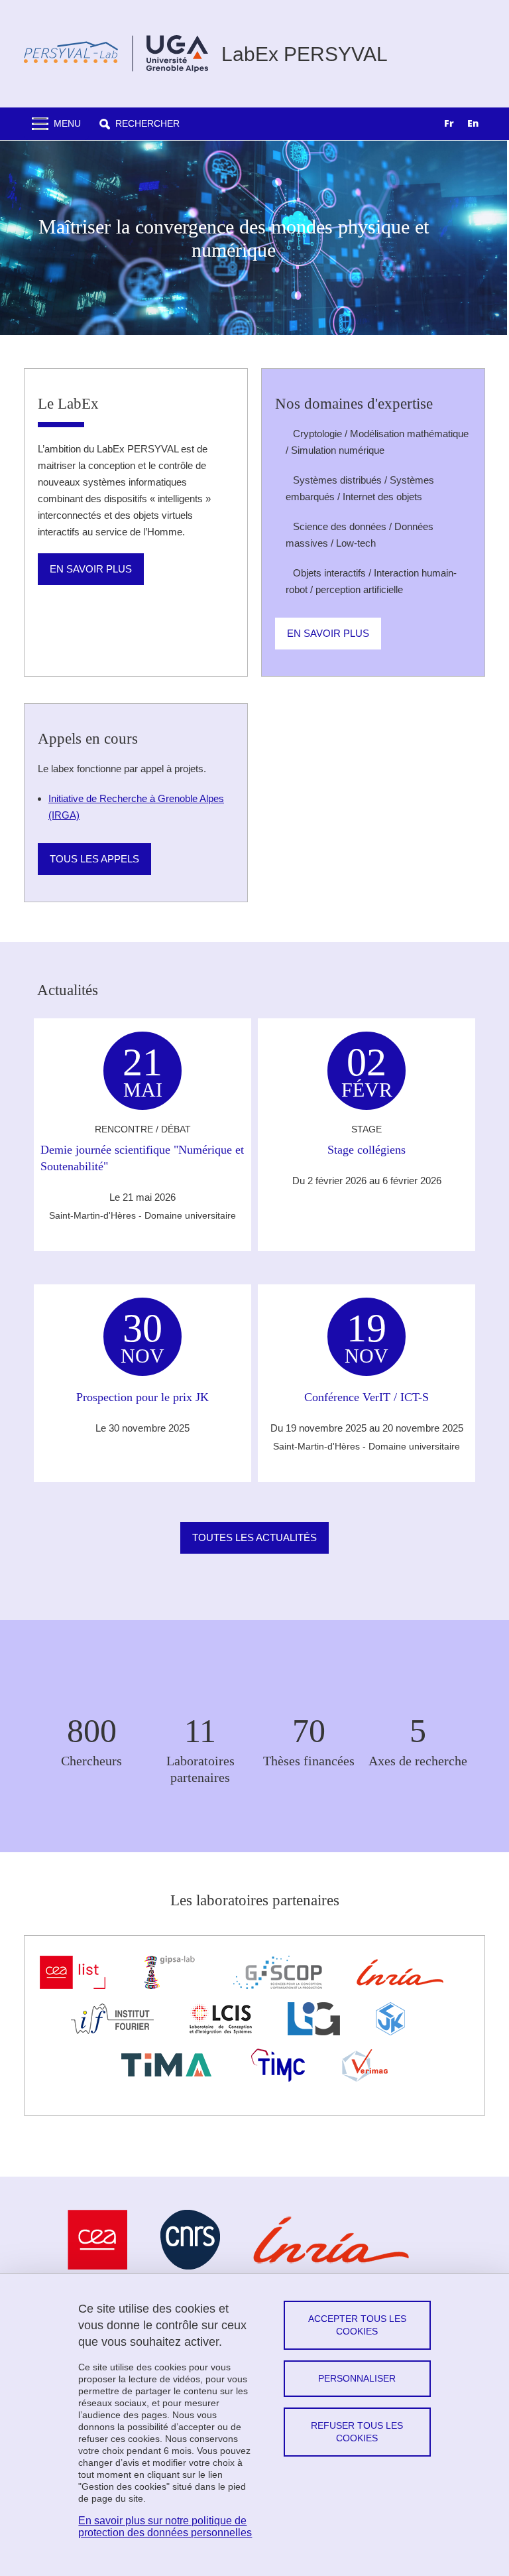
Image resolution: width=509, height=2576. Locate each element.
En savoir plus (91, 569)
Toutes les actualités (254, 1537)
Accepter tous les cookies (357, 2325)
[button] (139, 123)
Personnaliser (357, 2378)
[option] (473, 125)
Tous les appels (94, 858)
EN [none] (473, 123)
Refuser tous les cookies (357, 2431)
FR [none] (449, 123)
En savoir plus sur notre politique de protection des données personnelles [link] (165, 2526)
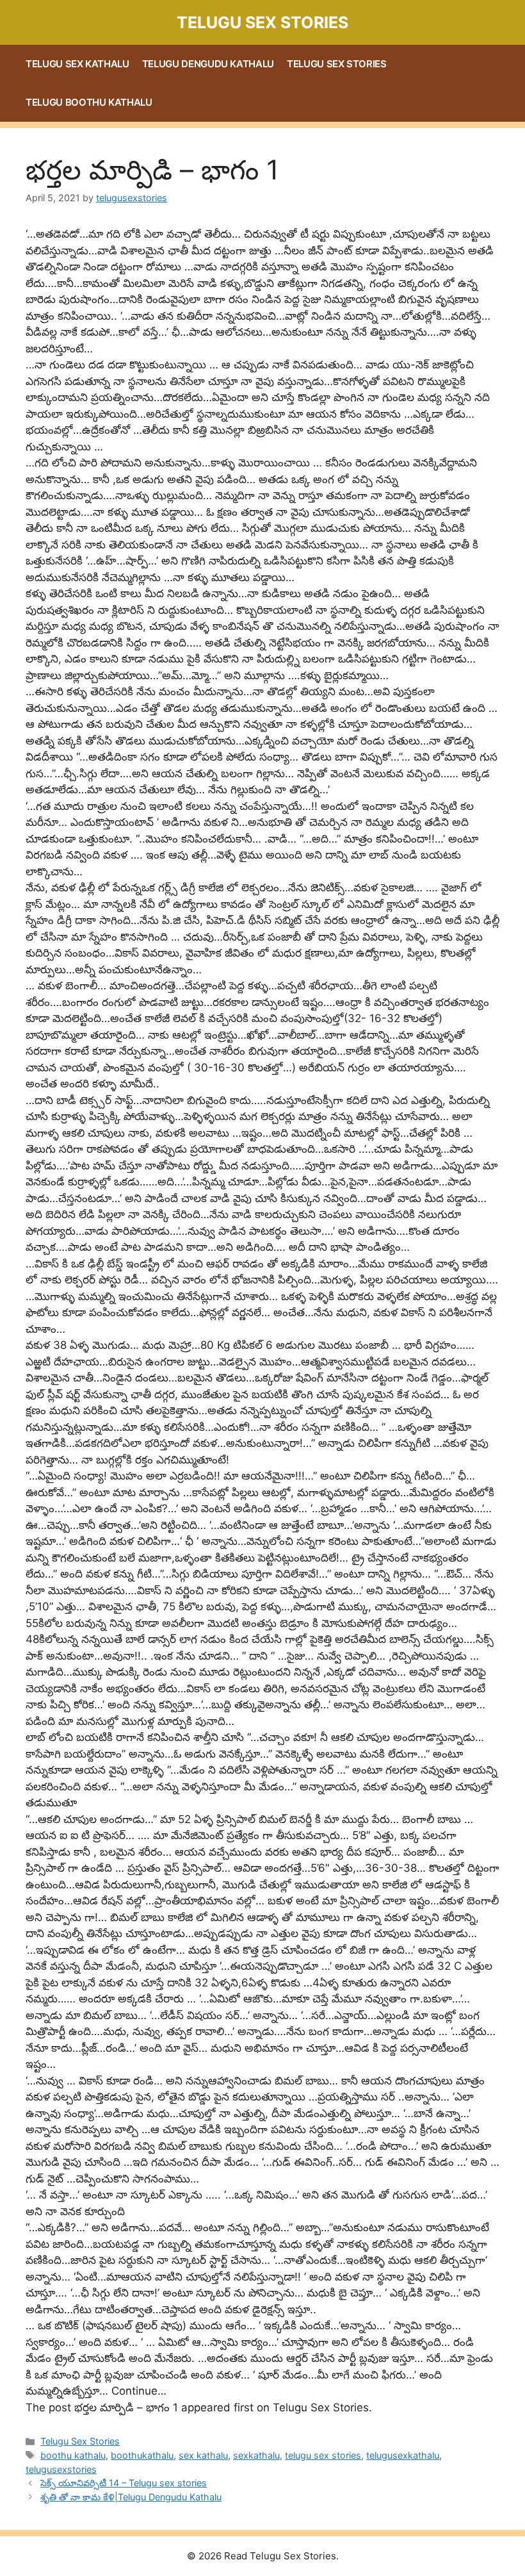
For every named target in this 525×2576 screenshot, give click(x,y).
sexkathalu (256, 2455)
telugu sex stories (323, 2455)
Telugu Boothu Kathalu (89, 102)
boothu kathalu (73, 2455)
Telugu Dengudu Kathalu (208, 64)
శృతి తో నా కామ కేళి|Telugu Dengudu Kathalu (131, 2496)
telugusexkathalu (402, 2455)
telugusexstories (61, 2469)
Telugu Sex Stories (262, 22)
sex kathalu (203, 2455)
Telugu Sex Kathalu (77, 64)
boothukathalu (142, 2455)
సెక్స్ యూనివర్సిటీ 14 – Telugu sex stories (123, 2482)
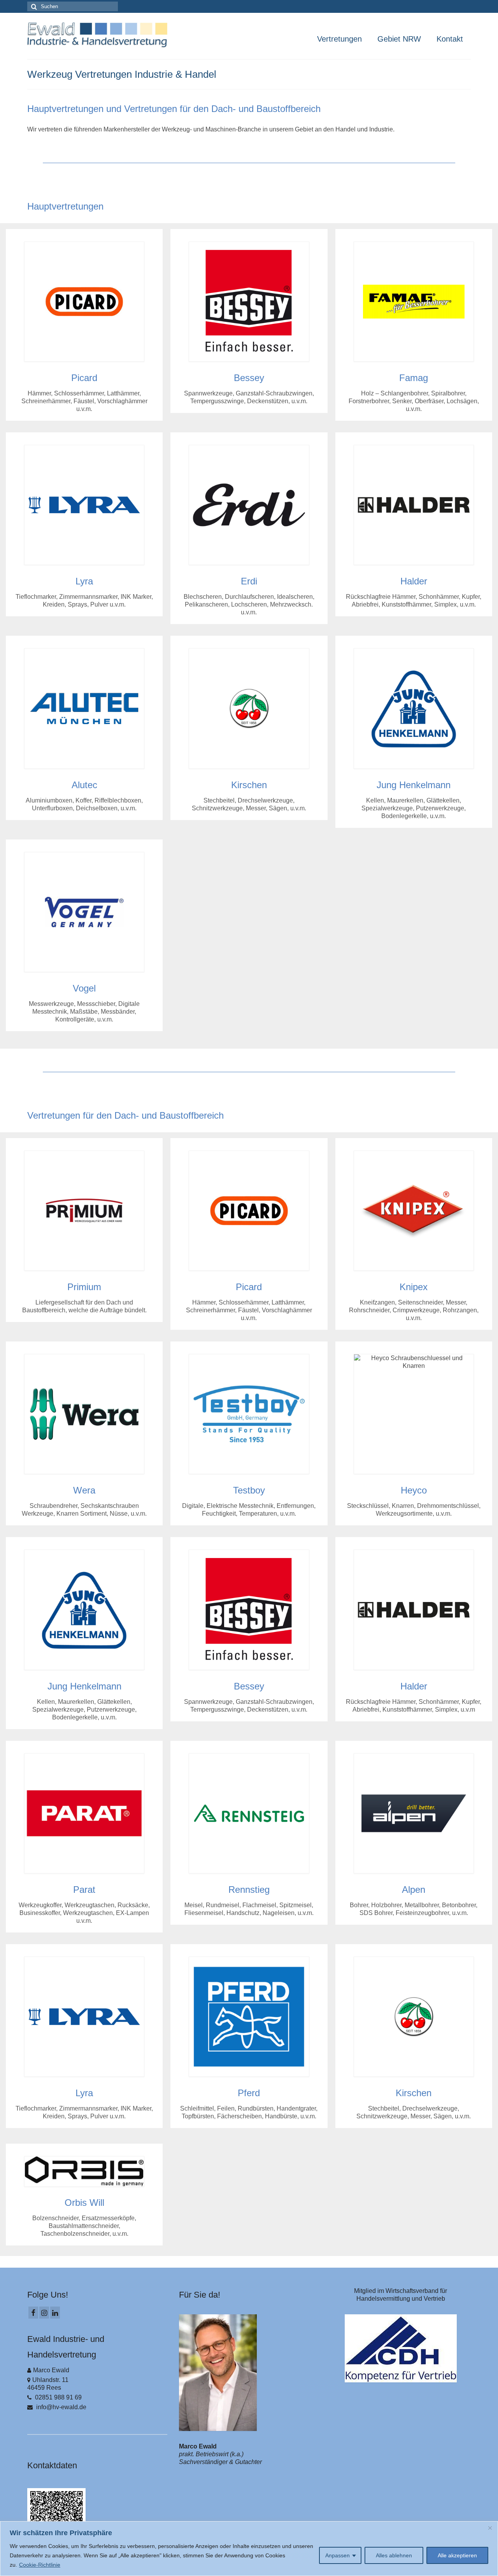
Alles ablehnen (394, 2555)
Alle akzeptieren (457, 2555)
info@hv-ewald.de (60, 2407)
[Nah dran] (489, 2527)
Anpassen (337, 2555)
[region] (249, 2548)
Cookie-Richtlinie (39, 2565)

-----

Reproduce every line of the material above that has the string "cookies".

Accepter tous les cookies (357, 2325)
Refuser tous les cookies (357, 2431)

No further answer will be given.